While Chelsea's prospective new coach, Jose Mourinho, will be there for the Champions League final in Germany, their current manager, Claudio Ranieri, will not after the Blues were held 2-2 by Monaco and bowed out 5-3 on aggregate.

Monaco's Hugo Ibarra (2nd L) celebrates after scoring against Chelsea's goalkeeper Carlo Cudicini (L) as Chelsea's John Terry (2nd R) and Wayne Bridge look on during their semi-final return leg Champions League match in London. [AFP]
Ranieri's Champions League final dream may have flickered into life for two unforgettable minutes at Stamford Bridge amid a first-half of intoxicating drama.

However, with Mourinho, whose Porto side had already qualified for the final watching from the stands, Chelsea were just as quickly undone as Monaco promptly delivered a harsh dose of reality.

Jesper Gronkjaer may have given the home side the lead with what looked like a fluke 25-yard cross-shot on 22 minutes before Frank Lampard forced home a second just before the break.

However, the 2-0 lead they required to go through after Ranieri's Russian roulette with his team's fortunes in Monte Carlo lasted for only those two brief minutes.
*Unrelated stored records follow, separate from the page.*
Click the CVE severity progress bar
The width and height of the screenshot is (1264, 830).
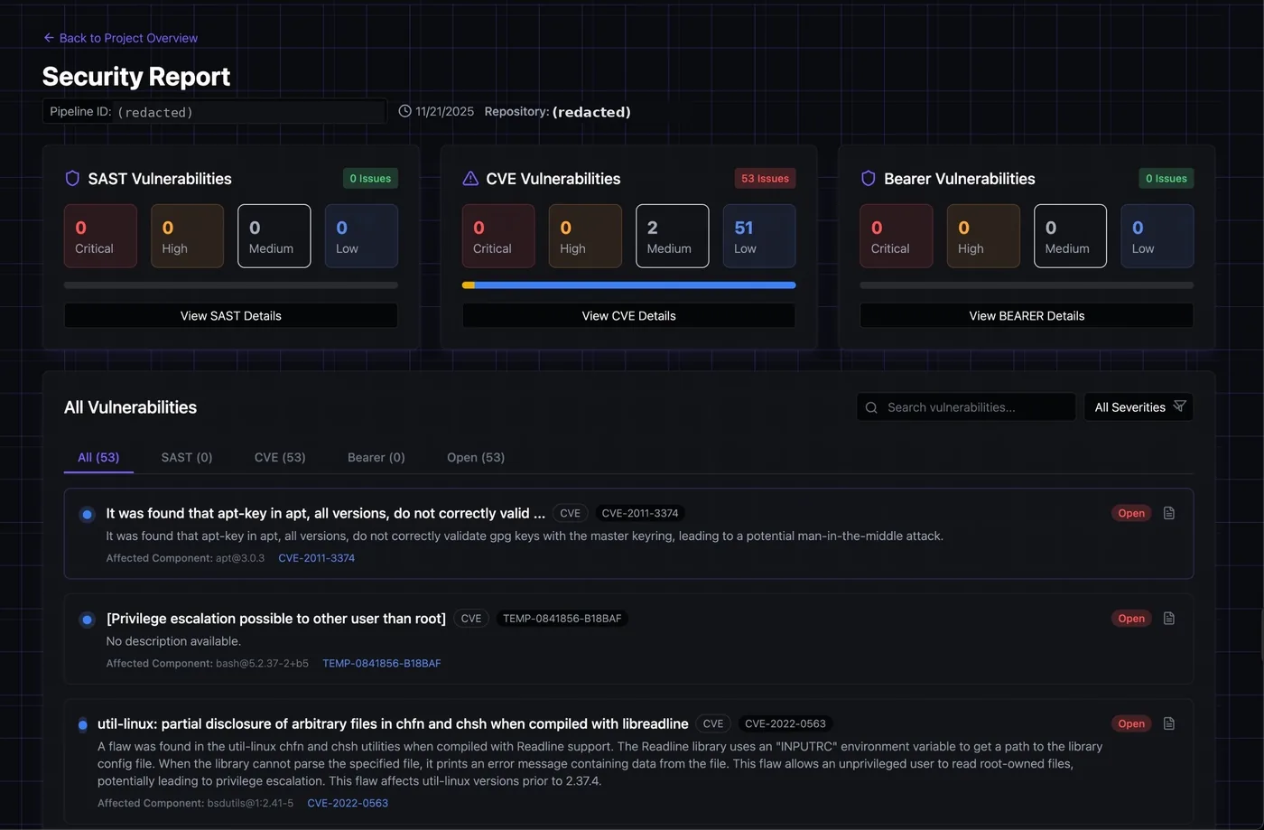coord(628,285)
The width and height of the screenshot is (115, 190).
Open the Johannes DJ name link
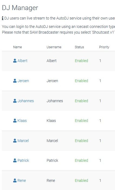(25, 101)
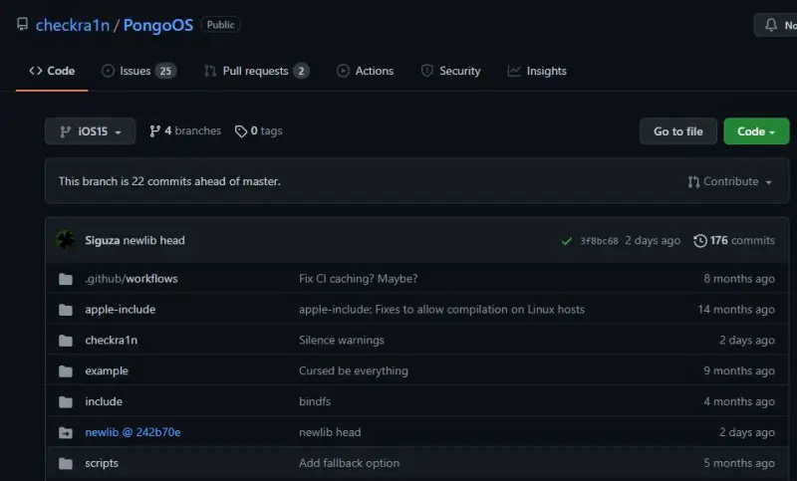Expand the Contribute dropdown
Image resolution: width=797 pixels, height=481 pixels.
730,181
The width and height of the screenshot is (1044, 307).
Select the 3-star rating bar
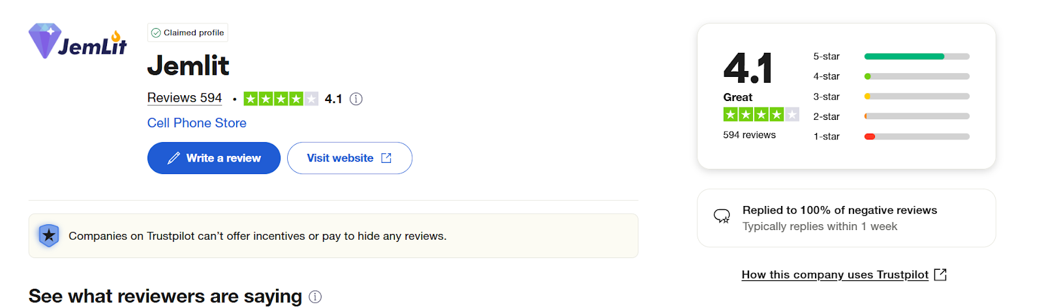click(x=917, y=96)
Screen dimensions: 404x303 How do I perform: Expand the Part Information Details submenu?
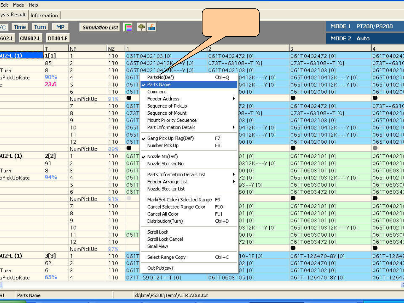[171, 128]
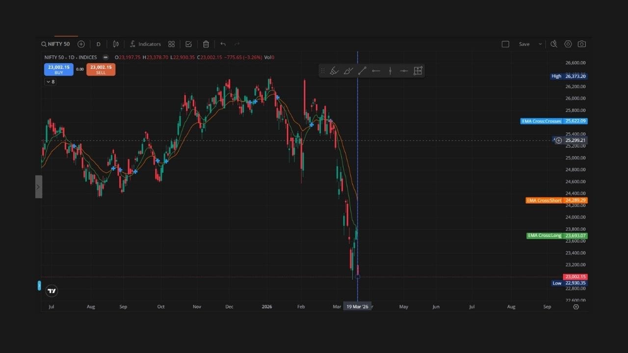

For Chelsea failed to defend properly when it mattered most and it was deep into first-half injury-time that, amid controversy, Hugo Ibarra bundled the ball over the line. With Fernando Morientes then striking the fatal blow on 60 minutes, that, regrettably, was that for both Ranieri's position and Chelsea's Champions League ambitions.

Amid a fervently rousing atmosphere, Chelsea went for the jugular from the start, with Jimmy Floyd Hasselbaink's first effort saved in the second minute. Monaco were, understandably, relying on the counter-attack and when Gronkjaer lost possession, they broke quickly, with Morientes' shot saved by fit-again keeper Carlo Cudicini.

Chelsea were still men on a mission, only for Joe Cole to blaze one inviting chance wide, while Hasselbaink was again denied by Flavio Roma's excellent block.

The pressure was nevertheless building, even if Chelsea's opener was either a mishit cross or the most inspired goal of Gronkjaer's career as he curled the ball into the net from the right flank. It was a Ronaldinho moment, but few inside Stamford Bridge cared as the tie was now on a knife-edge as John Terry's last-ditch block deflected Morientes' shot onto the post just three minutes later.

Eidur Gudjohnsen headed against the bar, while Lampard's volley was clawed away by Roma and then Morientes toe-poked his shot wide with the goal seemingly at his mercy. When Mario Melchiot played the ball forward to Gudjohnsen, the striker's touch was perfect, just as it had been in setting up Wayne Bridge for Chelsea's quarter-final winner at Highbury.

This time, he played the ball into the path of the onrushing Lampard, who buried his shot in the corner of the net. Stamford Bridge erupted - the match was back in their hands now.

Not for long though. For Ranieri's worries about his side's self-destructive tendencies were almost immediately justified. Just seconds before half-time, Morientes headed a cross from the superb Jerome Rothen goalwards and when the ball rebounded off the post, it appeared to strike Ibarra's arm before he forced it over the line.

While Monaco boss Didier Deschamps this time made the half-time change, switching to a virtual back five, Ranieri's finger merely hovered over the tinker switch. Still his side pressed, only for Gudjohnsen to miskick in front of goal and for Gronkjaer to fluff his lines in front of goal.

Chelsea were again made to pay with just 15 minutes of the second-half gone.

With Chelsea over-committed to attack, Monaco broke and Morientes played a neat one-two with Lucas Bernardi before clipping his shot underneath the body of the exposed figure of Cudicini.